- The report shows digital health technologies demonstrate value, yet integrating them into care systems remains challenging. Involving healthcare professionals and patients in technology design and development is also critical for patient-centred care.1
- The report surveyed 10 countries, all of which have some foundations in place to use digital health technologies, such as regulatory frameworks and interoperability standards.
- The report illustrates additional challenges, such as fragmented national-level electronic health record systems and a lack of established health technology assessment (HTA) mechanisms for digital tools in some countries.2
Roche (SIX: RO, ROG; OTCQX: RHHBY) – The Economist Impact report, Advancing the Frontier of Health and Technology Integration: The 2023 Digital Health Barometer, commissioned by Roche Diagnostics, examines the digital health environment in and across ten diverse countries from advanced economies to emerging markets: Australia, Brazil, France, Germany, Japan, Mexico, South Korea, Spain, the UK and the US.

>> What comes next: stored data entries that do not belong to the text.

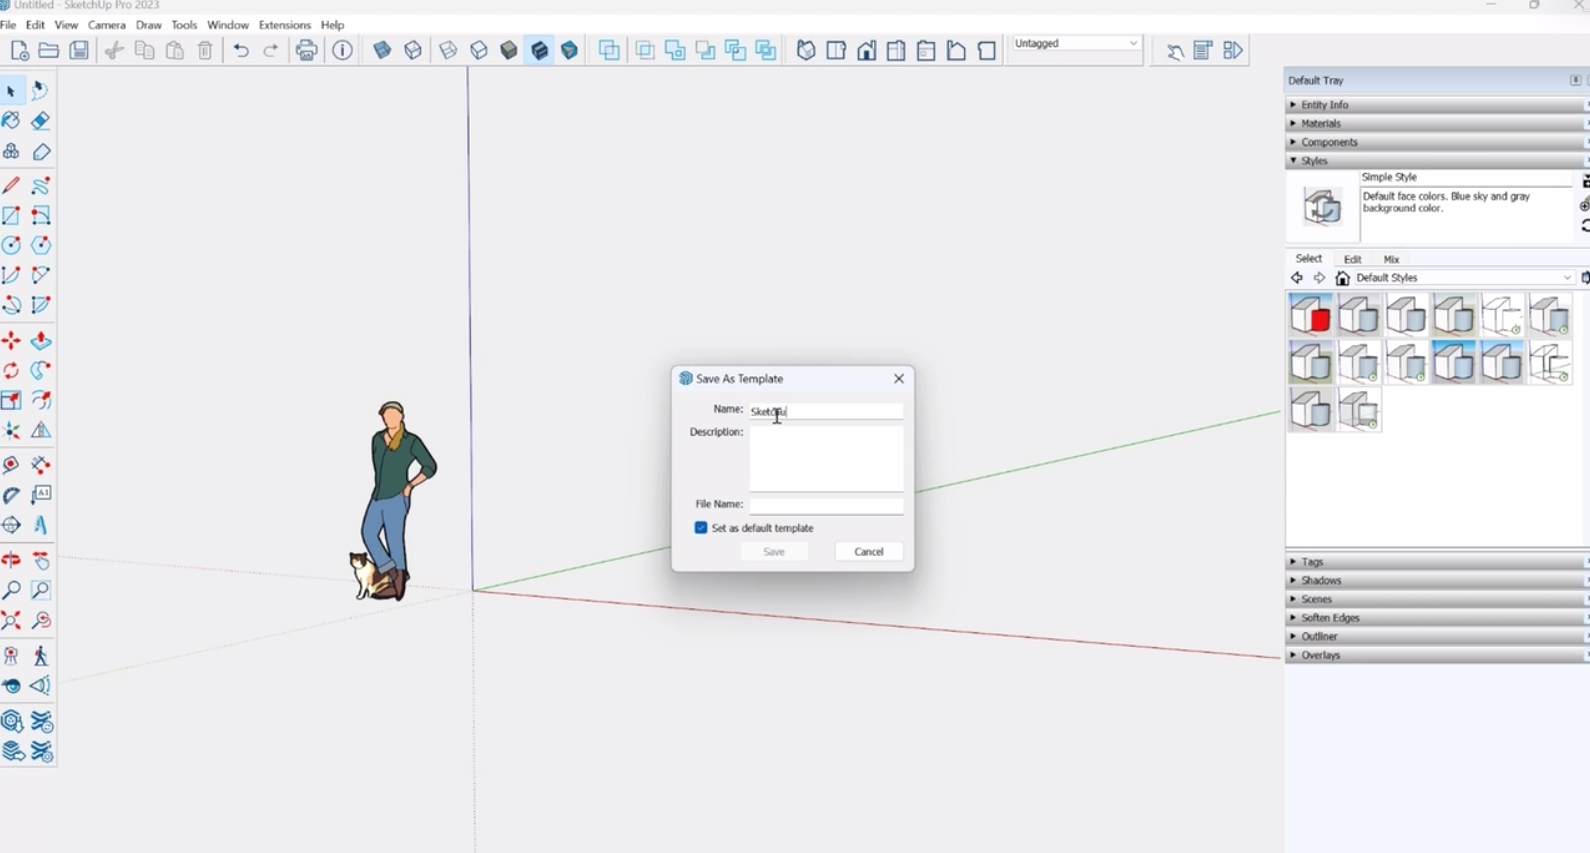Click the Print icon in toolbar
The height and width of the screenshot is (853, 1590).
click(307, 50)
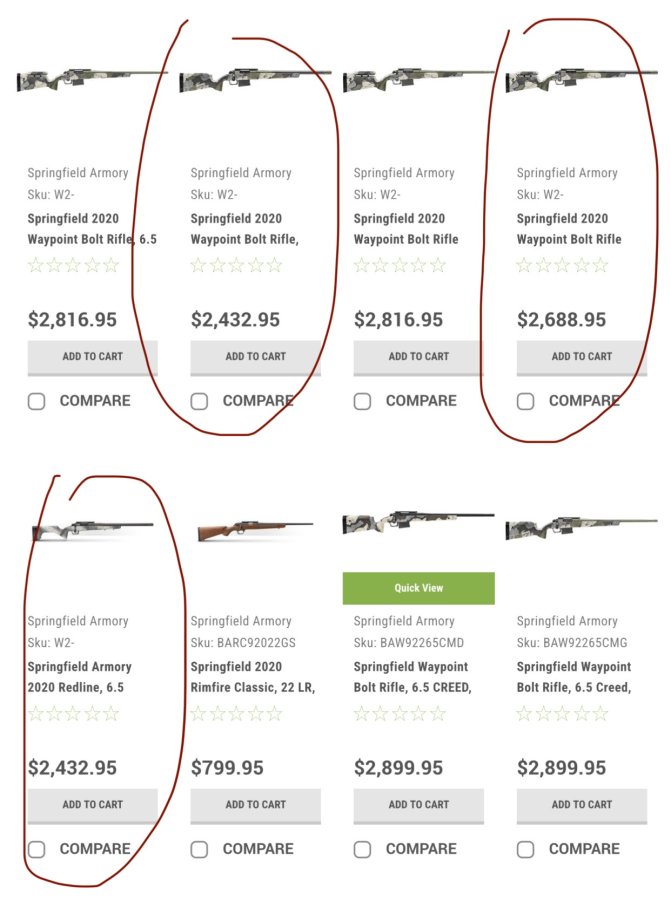Check Compare for the $2,688.95 Waypoint rifle
Image resolution: width=671 pixels, height=900 pixels.
click(525, 401)
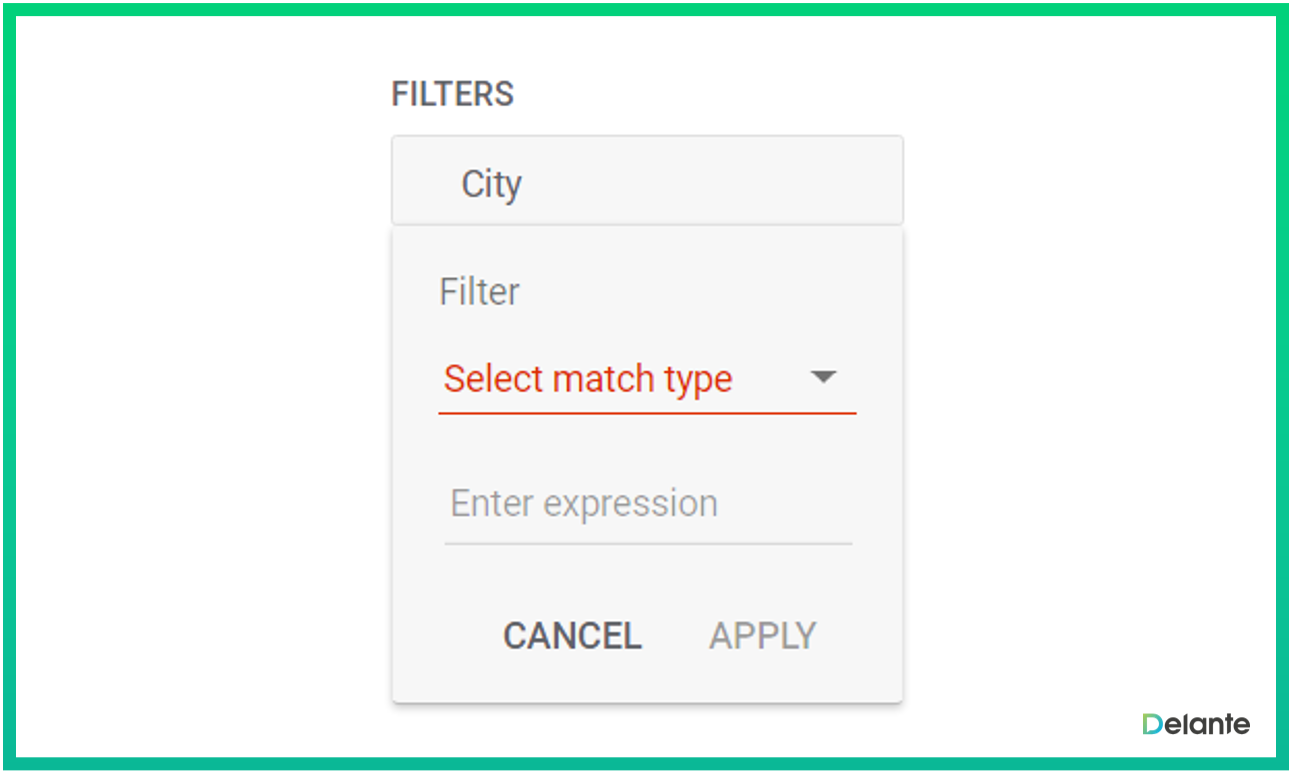Viewport: 1290px width, 772px height.
Task: Click the red underline of match type selector
Action: 647,412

The report reveals that despite continuing challenges to integrate new technologies into healthcare organisations and systems, all countries have some foundations in place to use digital health technologies, such as regulatory frameworks and interoperability standards. Only half of the countries surveyed had integrated electronic health records in place at the national level, which could support healthcare systems in improving patient care and productivity.3 The report emphasises that ongoing education and support around digital health topics for healthcare professionals and patients is essential for building trust and driving adoption.
“We are confident that these insights will stimulate robust discussions about how to best integrate innovative digital technologies into healthcare systems,” said Moritz Hartmann, Global Head, Roche Information Solutions at Roche Diagnostics. “We work with labs and hospitals around the world to bring them the latest digital health technologies and we know the importance of inclusive stakeholder collaboration and designing with healthcare professionals and patient needs in mind.”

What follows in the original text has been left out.